Gegeven tekst:
"""

Sporen van de Tempelieren in Nederland - http://www.tempelieren.nl - © Ben Brus 2003-2012 




Arnhem

 

Met betrekking tot een eventuele aanwezigheid van de Tempelorde in Arnhem werden slechts enkele op zich nog weinig zeggende aanwijzingen gevonden.

- J. Dresselhuis vermeldt in zijn “Verhandeling over de vernietiging van de orde der Tempelieren” (In: Vriend des Vaderlands. 1829, III, pg.444.) met betrekking tot de Tempelorde, dat “...deze rijke ridderorde te Arnhem, Nijmegen, ......., enz. aanzienlijke bezittingen had,..”. De schrijver heeft hier zeer waarschijnlijk de commanderijen van de Hospitaalridders te Arnhem en Nijmegen ten onrechte aangezien voor Tempelvestigingen.

  -  J.Thoben schrijft in zijn “Het Kerspel Beek in de Liemers” op pagina 417: ”Tempelridders vestigen zich ook in Arnhem: er wordt gezegd, dat het oostelijk deel van de Arnhemse St.Janskerk door hen wordt gebouwd.” Bevestiging hiervan en nadere bijzonderheden werden niet gevonden.

  -  De aan de geschiedenis van Arnhem gewijde website “Arneym” vermeldde indertijd: ”Graaf Otto was in 1189 naar het Heiligland op kruistocht gegaan. Bij terugkomst schonk hij een deel van zijn grond aan de Ridders van Sint Jan, hospitaalridders van de Tempel van Jeruzalem.” Deze niet geheel duidelijke uitspraak heeft ongewijfeld geen betrekking op de Tempelorde, maar op de Johannieterorde. De laatste heeft in Arnhem een niet onbelangrijke vestiging gekend.

"""

Brongegevens:
"""

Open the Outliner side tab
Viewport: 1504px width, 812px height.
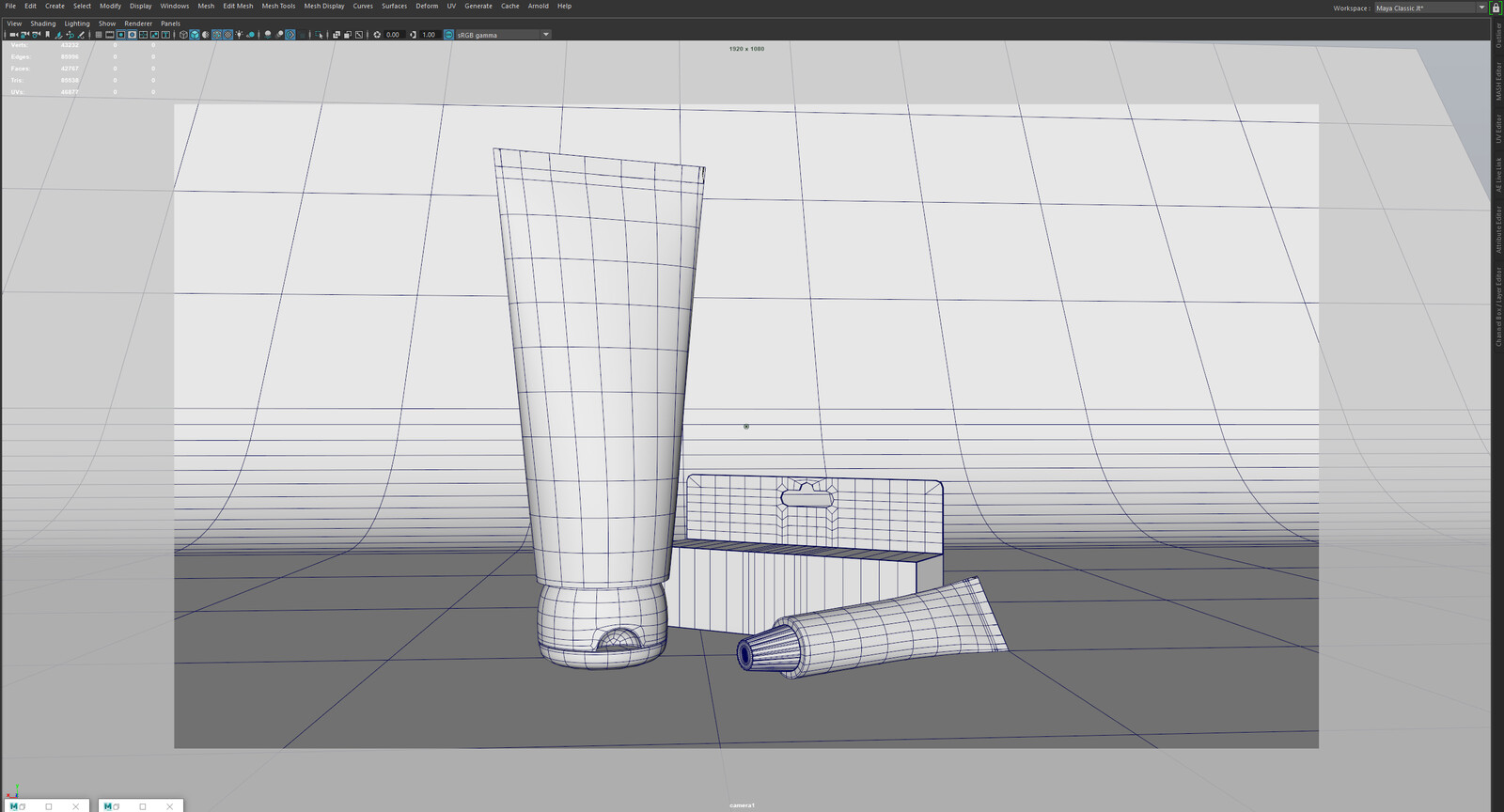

"""

Opdrachten:
**1)** Vertaal de volgende zin uit de tekst over de Tempelieren in Arnhem naar het Engels: "Bevestiging hiervan en nadere bijzonderheden werden niet gevonden."
**2)** Pak de tekst over de Tempelieren in Arnhem op na de laatste zin en schrijf hem verder.

Antwoorden:
**1)** Confirmation of this and further details were not found.

**2)**
- Bij de opheffing van de Tempelorde werden, volgens pauselijke beslissing, haar bezittingen aan de Johannieterorde toegewezen. De Arnhemse kommanderie van de Johannieters ontving na 1312 inderdaad van de Tempelorde afkomstige goederen, onder anderen landerijen in de Liemers. (Zie  Groessen.). Dat hier ook goederen uit het bezit van een Tempelhuis in Arnhem bij waren, is tot heden niet gebleken.

 

Voor wat het lange afstandsverkeer betreft: de ligging van Arnhem is zeker van dien aard, dat de stad voor een vestiging van de Tempelorde in aanmerking zou komen. Deze Orde vestigde zich echter bij voorkeur op het platte land en in mindere mate in steden.

 

Samenvattend: Over de aanwezigheid van de Tempelieren in Arnhem is weinig of niets met zekerheid bekend. Ze valt zeer sterk te betwijfelen.

 

Vraag met betrekking tot “Insula Dei”.

Graaf Reinoud I van Gelre werkte rond 1300 aan een groots maar weinig reëel plan voor een reorganisatie van zijn graafschap en een te ondernemen kruistocht. Aan hospitalen en aan de Hospitaalridders was daarbij een gepaalde rol toegedacht. Rond een hospitaal gegroepeerde stedelijke gemeenschappen stonden centraal in dit plan. Deze werden door hem “Insula Dei” genoemd. Dit plan kwam niet verder dan tot een begin van uitvoering. ( Zie verder: Maas en Waal: punt 12. Reinoud I en zijn “Insula Dei”-project.)

De naam “ Insula Dei” leeft (nog steeds?) in Arnhem, o.a. als naam van een verzorgingshuis. Een vraag is, of de betrokken sociale activiteiten nog min of meer een voortzetting zijn van de activiteiten van graaf Reinoud I en van de Hospitaalridders (de Johannieters ) van rond 1300, of dat in veel latere jaren alleen uit ver vervlogen tijden een lang vergeten maar aansprekende naam werd overgenomen.